12. The ocean deepens and the land begins to lift
Some 145-65 million years ago – the Cretaceous era
The sea maintained a medium depth, apart from in the south-eastern portion of what are today’s Dolomites, where the Friuli platform stood out as a massive fertile island teeming with life. The Tethys Ocean started to shrink, crushed between Africa and Eurasia. The Dolomites witnessed the first arrivals of sediment originating from what would become the Alps that, far away, had managed to lift themselves free of the waters of the Cretaceous Seaway.
The sea was still dominant at this time, retaining its depth.
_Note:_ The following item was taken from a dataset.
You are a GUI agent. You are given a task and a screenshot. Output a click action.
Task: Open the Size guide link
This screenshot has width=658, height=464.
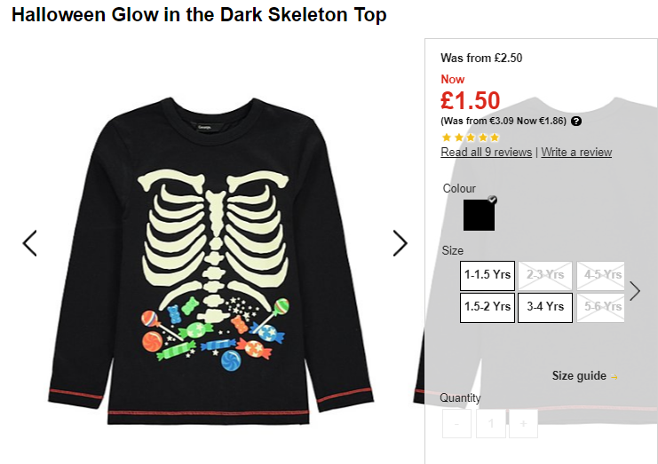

The sediments that filled up this sea were mainly produced by the sea itself, in the form of the planktons that inhabited it and, when they died, sunk to the bottom to form muddy sediment of biological origin. More material came from the Friuli platform, one of the two plateaux formed during the Jurassic era. At some stage, part of this sea began to fill up with material eroded from other, more distant lands that had emerged from the sea. This was the first sign of the Alpine chain raising itself out of the depths of the marine abyss, and these predecessors of our modern Alps emerged in areas that correspond to what are today Switzerland and Austria. These were the initial effects of the collision between Africa and Europe. Towards the end of the Cretaceous era, some 65 million years ago, there was another major mass extinction, the Cretaceous-Paleogene event, that affected the Dolomite region and which saw the dinosaurs and ammonites vanish forever from the face of the earth.